What new results have you achieved?
The results exceeded all initial expectations: 84 agricultural technicians trained; 49 demonstration areas at the hospital in schools, at small agricultural producers and in 36 families; 133 seminars with 3,638 attendees; six species of amaranth under cultivation; 90 hectares of agricultural land; 15 small agricultural producers; a processing plant; a training centre; more than 2,300 alumni growing amaranth and using it in school canteens; enrolment in the National Register (Renspa) of the National Food Safety and Quality Service (Senesa).

What are the next steps?
Studies made on the economic viability of amaranth cultivation show a very high percentage of possible revenues that would radically change the lives of thousands of families, women and malnourished children at risk of starvation. We are therefore looking for entrepreneurs and investors interested in improving crops, expanding arable land, strengthening amaranth processing factories, developing training and investing in new projects in other countries.

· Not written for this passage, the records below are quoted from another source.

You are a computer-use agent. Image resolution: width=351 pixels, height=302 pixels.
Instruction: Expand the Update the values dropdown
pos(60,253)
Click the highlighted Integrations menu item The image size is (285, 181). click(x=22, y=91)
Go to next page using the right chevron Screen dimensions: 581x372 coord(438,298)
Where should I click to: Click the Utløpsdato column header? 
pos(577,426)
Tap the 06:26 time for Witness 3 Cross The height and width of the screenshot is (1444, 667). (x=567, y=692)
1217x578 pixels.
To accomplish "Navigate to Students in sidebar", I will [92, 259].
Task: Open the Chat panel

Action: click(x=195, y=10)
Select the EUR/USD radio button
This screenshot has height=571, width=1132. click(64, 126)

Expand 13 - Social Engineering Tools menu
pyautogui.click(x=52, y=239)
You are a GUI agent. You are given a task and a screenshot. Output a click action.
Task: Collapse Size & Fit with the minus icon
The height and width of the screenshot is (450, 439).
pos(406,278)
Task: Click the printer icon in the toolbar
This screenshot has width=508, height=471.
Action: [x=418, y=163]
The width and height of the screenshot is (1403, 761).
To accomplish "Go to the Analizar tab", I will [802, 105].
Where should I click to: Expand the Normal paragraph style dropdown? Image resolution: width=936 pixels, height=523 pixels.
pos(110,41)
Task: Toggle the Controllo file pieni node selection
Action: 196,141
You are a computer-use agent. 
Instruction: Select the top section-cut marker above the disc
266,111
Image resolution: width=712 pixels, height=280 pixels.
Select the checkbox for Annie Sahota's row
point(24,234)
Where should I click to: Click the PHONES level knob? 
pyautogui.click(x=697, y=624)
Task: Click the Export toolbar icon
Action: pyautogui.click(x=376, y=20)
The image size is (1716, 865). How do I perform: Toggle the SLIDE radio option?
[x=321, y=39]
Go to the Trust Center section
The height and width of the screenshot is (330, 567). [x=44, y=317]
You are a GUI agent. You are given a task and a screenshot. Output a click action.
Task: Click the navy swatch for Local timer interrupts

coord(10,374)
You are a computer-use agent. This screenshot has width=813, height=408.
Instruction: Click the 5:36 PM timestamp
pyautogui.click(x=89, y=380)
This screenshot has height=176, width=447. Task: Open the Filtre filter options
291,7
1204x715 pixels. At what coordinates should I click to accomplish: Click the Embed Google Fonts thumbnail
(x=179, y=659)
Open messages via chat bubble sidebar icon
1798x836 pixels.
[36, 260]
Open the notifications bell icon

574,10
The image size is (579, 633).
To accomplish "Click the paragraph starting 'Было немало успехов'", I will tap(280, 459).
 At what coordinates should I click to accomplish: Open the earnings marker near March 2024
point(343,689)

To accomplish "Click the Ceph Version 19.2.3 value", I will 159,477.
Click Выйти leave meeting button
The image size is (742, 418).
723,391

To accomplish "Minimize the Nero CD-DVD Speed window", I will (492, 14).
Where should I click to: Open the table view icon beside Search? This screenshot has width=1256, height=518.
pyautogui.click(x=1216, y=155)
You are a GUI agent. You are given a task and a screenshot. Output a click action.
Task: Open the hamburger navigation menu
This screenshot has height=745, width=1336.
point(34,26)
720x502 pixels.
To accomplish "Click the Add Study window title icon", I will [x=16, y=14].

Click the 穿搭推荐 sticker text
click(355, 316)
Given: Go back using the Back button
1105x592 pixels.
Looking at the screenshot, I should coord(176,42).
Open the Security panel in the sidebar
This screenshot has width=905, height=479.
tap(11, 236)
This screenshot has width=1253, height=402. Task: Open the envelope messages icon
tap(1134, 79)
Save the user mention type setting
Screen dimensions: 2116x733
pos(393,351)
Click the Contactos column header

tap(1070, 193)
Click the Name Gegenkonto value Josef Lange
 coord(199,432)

Do you intend to replicate the project in other countries or in other contexts?
The ease with which amaranth can be cultivated, coupled with its high nutritional value means that this project can be a strong solution to the nutritional requirements of many countries, above all for children, disadvantaged people and others who are at risk of starvation. We started testing out new projects in Ethiopia, Mozambique and other African countries. There may be interest from Italy as well.